# asyncio（异步协程）

异步协程是基于单线程+事件循环的非阻塞机制，不会创建新线程，而是让多个任务在同一个线程内切换执行。
异步协程适用于 I/O 任务（如网络请求），但不适合 CPU 密集型任务。

# 异步协程爬取红楼梦小说

In [20]:
import asyncio
import aiohttp
import aiofiles
from lxml import etree
import os
import time

from sqlalchemy.orm.strategy_options import defer

headers={'user-agent':'Mozilla/5.0 (Macintosh; Intel Mac OS X 10_15_7) AppleWebKit/537.36 (KHTML, like Gecko) Chrome/134.0.0.0 Safari/537.36'}

if not os.path.exists('./data'):
    os.makedirs('./data')


start_time = time.time()


async   def func1(ch_url):
        async with aiohttp.ClientSession() as session:
            async with session.get(url=ch_url,headers=headers) as response:
                title_res = await response.text()
                ch_tree=etree.HTML(title_res)
                ch_list=ch_tree.xpath('/html/body/div[3]/div[2]/div[3]/div//a')
                data=[]
                for a in ch_list:
                    #获取tilte
                    title=a.text.strip()
                    #获取内容
                    content_url="https://m.shicimingju.com" + a.get('href')
                    data.append((title,content_url))#append() 只能接受 一个 参数，而 (title, content_url) 是 一个元组，所以它是正确的写法
                return data


async  def func2(data,lock):
            title,url=data
            async with aiohttp.ClientSession() as session:
                async with session.get(url=url,headers=headers) as response:
                    content_res=await response.text()
                    tree=etree.HTML(content_res)
                    content=tree.xpath('/html/body/div[3]/div[2]/div[2]/div//text()')
                    print('正在爬取：',title,'--',url)
                    content='\n'.join(content)
                    async with lock:
                        async with aiofiles.open('./data/hongloumeng.txt','a',encoding='utf-8') as fp:
                            await fp.write(title+':'+'\n'+ content +'\n')

async def main():
    ch_url='https://m.shicimingju.com/book/hongloumeng.html'
    data=await func1(ch_url)

    lock=asyncio.Lock()

    for d in data:
        await func2(d,lock)


asyncio.run(main())

print('爬取完成！')

end_time = time.time()

print(f'花费时间:{end_time - start_time:.2f}s')

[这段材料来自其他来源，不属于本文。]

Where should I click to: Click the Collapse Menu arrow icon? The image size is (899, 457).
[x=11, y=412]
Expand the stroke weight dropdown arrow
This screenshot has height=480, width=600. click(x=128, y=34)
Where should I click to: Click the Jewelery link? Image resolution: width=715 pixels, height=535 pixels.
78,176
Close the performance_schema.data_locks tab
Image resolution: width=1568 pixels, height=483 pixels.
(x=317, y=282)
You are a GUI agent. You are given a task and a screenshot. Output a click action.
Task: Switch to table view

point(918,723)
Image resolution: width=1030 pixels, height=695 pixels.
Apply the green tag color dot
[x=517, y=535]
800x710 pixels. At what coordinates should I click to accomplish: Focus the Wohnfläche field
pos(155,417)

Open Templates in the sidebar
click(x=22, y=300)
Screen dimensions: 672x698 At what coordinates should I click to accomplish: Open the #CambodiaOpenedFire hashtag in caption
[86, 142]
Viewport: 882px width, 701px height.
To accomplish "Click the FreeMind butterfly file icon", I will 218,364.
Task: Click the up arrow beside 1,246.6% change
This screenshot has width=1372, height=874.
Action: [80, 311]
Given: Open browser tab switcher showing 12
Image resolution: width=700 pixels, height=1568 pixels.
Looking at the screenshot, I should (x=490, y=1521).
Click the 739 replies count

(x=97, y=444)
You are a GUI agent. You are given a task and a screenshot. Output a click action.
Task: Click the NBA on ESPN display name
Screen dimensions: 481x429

正在爬取： 第 一 回 甄士隐梦幻识通灵 贾雨村风尘怀闺秀 -- https://m.shicimingju.com/book/hongloumeng/1.html
正在爬取： 第 二 回 贾夫人仙逝扬州城 冷子兴演说荣国府 -- https://m.shicimingju.com/book/hongloumeng/2.html
正在爬取： 第 三 回 托内兄如海酬训教 接外孙贾母惜孤女 -- https://m.shicimingju.com/book/hongloumeng/3.html
正在爬取： 第 四 回 薄命女偏逢薄命郎 葫芦僧乱判葫芦案 -- https://m.shicimingju.com/book/hongloumeng/4.html
正在爬取： 第 五 回 游幻境指迷十二钗 饮仙醪曲演红楼梦 -- https://m.shicimingju.com/book/hongloumeng/5.html
正在爬取： 第 六 回 贾宝玉初试云雨情 刘姥姥一进荣国府 -- https://m.shicimingju.com/book/hongloumeng/6.html
正在爬取： 第 七 回 送宫花贾琏戏熙凤 宴宁府宝玉会秦钟 -- https://m.shicimingju.com/book/hongloumeng/7.html
正在爬取： 第 八 回 比通灵金莺微露意 探宝钗黛玉半含酸 -- https://m.shicimingju.com/book/hongloumeng/8.html
正在爬取： 第 九 回 恋风流情友入家塾 起嫌疑顽童闹学堂 -- https://m.shicimingju.com/book/hongloumeng/9.html
正在爬取： 第 十 回 金寡妇贪利权受辱 张太医论病细穷源 -- https://m.shicimingju.com/book/hongloumeng/10.html
正在爬取： 第十一回 庆寿辰宁府排家宴 见熙凤贾瑞起淫心 -- https://m.shicimingju.com/book/hongloumeng/11.html
正在爬取： 第十二回 王熙凤毒设相思局 贾天祥正照 -- https://m.shicimingju.com/book/hongloumeng/12.html
正在爬取： 

由于我们在存储的时候使用asyncio.gather() 并发执行，会导致爬取的章节混乱，
若使用asyncio.Lock()可以确保写入时不会被打断，但会导致所有任务 按顺序执行，失去了并发的优势，这会让爬取速度变慢，和同步代码效果差不多。

# 混乱排序下的爬取，t=0.58s

In [19]:
import asyncio
import aiohttp
import aiofiles
from lxml import etree
import os
import time



headers={'user-agent':'Mozilla/5.0 (Macintosh; Intel Mac OS X 10_15_7) AppleWebKit/537.36 (KHTML, like Gecko) Chrome/134.0.0.0 Safari/537.36'}

if not os.path.exists('./data'):
    os.makedirs('./data')


start_time = time.time()


async   def func1(ch_url):
        async with aiohttp.ClientSession() as session:
            async with session.get(url=ch_url,headers=headers) as response:
                title_res = await response.text()
                ch_tree=etree.HTML(title_res)
                ch_list=ch_tree.xpath('/html/body/div[3]/div[2]/div[3]/div//a')
                data=[]
                for a in ch_list:
                    #获取tilte
                    title=a.text.strip()
                    #获取内容
                    content_url="https://m.shicimingju.com" + a.get('href')
                    data.append((title,content_url))#append() 只能接受 一个 参数，而 (title, content_url) 是 一个元组，所以它是正确的写法
                return data


async  def func2(data):
            title,url=data
            async with aiohttp.ClientSession() as session:
                async with session.get(url=url,headers=headers) as response:
                    content_res=await response.text()
                    tree=etree.HTML(content_res)
                    content=tree.xpath('/html/body/div[3]/div[2]/div[2]/div//text()')
                    print('正在爬取：',title,'--',url)
                    content='\n'.join(content)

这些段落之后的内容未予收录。